Book: The Deception of the Emerald Ring

Title: The Deception of the Emerald Ring
Author: Lauren Willig
Genre: Historical Fiction, Chick Lit
Length: 387 pgs

Summary: Modern day – Eloise Kelly, like any good graduate student, is neck-deep in research for her dissertation about the Pink Carnation, attempting to prove the English spy existed. 1803 England – Geoffrey Pinchingdale-Snipe, an English operative in league with the Pink Carnation, is ordered to Ireland to prevent an Irish rebellion and catch the Black Tulip the same night he means to elope with the beautiful Mary Alsworthy. When the carriage door opens, however, it’s not Mary that steps out but her sensible sister Letty determined to stop the happy couple. The ensuing scandal forces Letty to marry Geoffrey, and when he leaves her on their wedding night for Ireland, she’s decided enough is enough and follows him, unaware she is about to stumble into the world of espionage, and even romance.

Excerpts:
pg 2 – One day. It had only been one day by the calendar, two years in terms of agonized phone staring, and about half an hour in boy time. It is a truth universally acknowledged that time moves differently for men. There was, I reminded myself, no reason why Englishmen should differ from their American counterparts in this regard.

pg 100 – There’s nothing so attractive as a blank slate. Take one attractive man, slap on a thick coat of daydream, and, voila, the perfect man. With absolutely no resemblance to reality.

pg 310 – He looked down into her flushed face, framed with its tangle of hair that alternated between copper and gold in the candlelight, and knew that no number of compliments would convince her. With her sturdy common sense, she would write them off as pure flummery. To a certain extent, she would be right. She would never be a beauty by the accepted standards. Pretty, yes. Even lovely. But she lacked the stateliness and symmetry society demanded of its chosen goddesses. …One might admire a well-carved statue, but it would be deuced uncomfortable to cuddle up with at night.

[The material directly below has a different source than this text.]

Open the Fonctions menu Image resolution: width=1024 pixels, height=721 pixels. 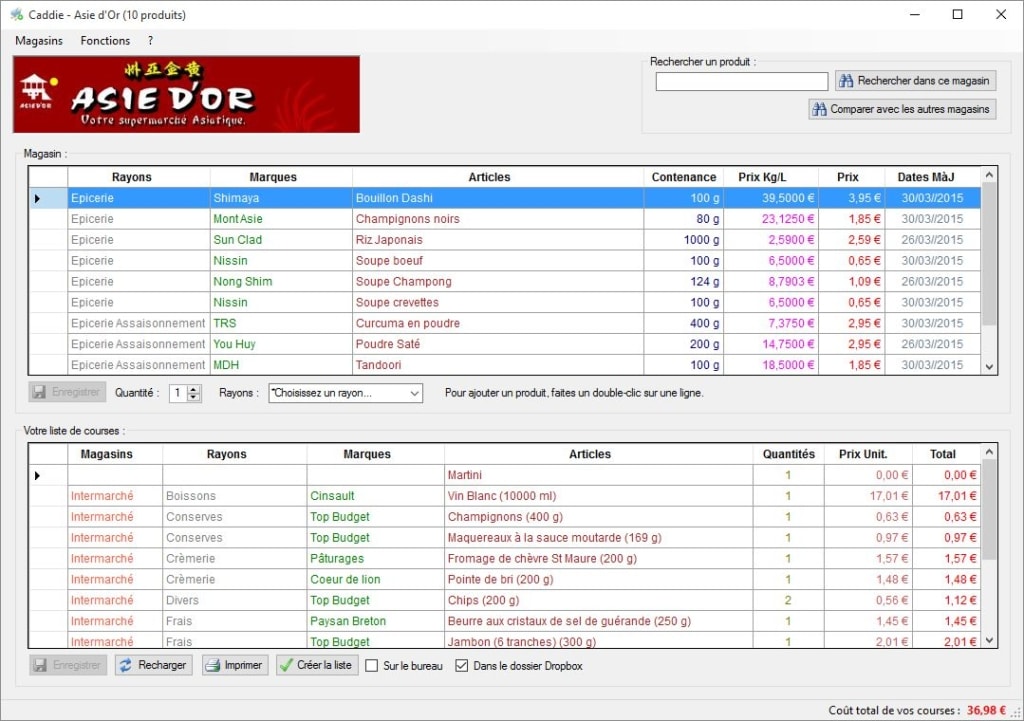pyautogui.click(x=104, y=41)
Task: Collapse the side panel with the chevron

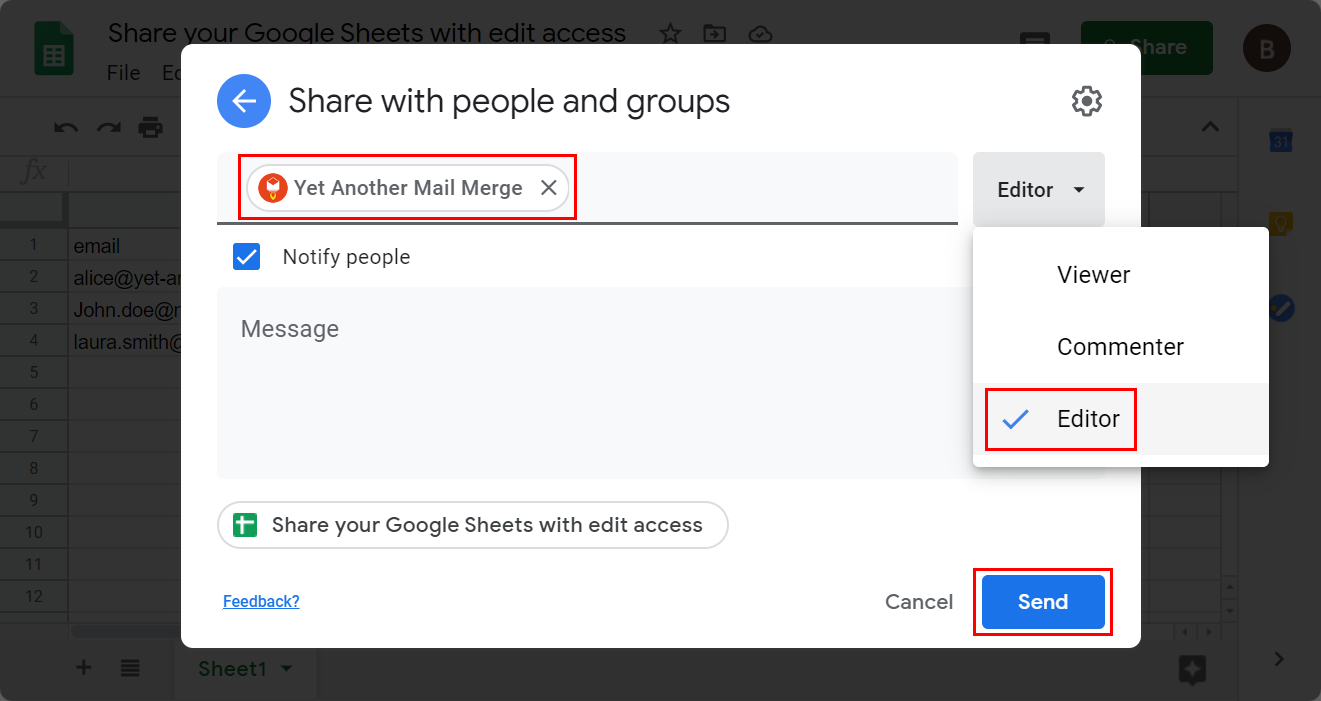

Why should you read this book?
This is my favorite book out of the Pink Carnation series, perhaps because the historical heroine, Letty, isn’t a madcap adventurer like Amy, or a self-indulgent younger sister of a great English operative… she’s a nobody, a younger sister that no one thinks of despite the fact that she makes sure everything is good for everyone else. Finally, we get to see a little about what other people think of this Pink Carnation character, who have no connection with the operative. This romance, despite its hasty beginning, is more organic to me, much more believable, because it seems the characters are actually meant for one another. There are obvious clues that let you think this, whereas the other books…well, the first one was “lust first, love after,” and the second was “childhood friends turned lovers.”

As always, an entertaining series, well-written, a good amount of history and other allusions thrown in, something great if you want a bit of fluff in-between your heavier reading. I look forward to reading the next book, The Seduction of the Crimson Rose. Writers should read this book for a believable burgeoning romance between previously unknown persons.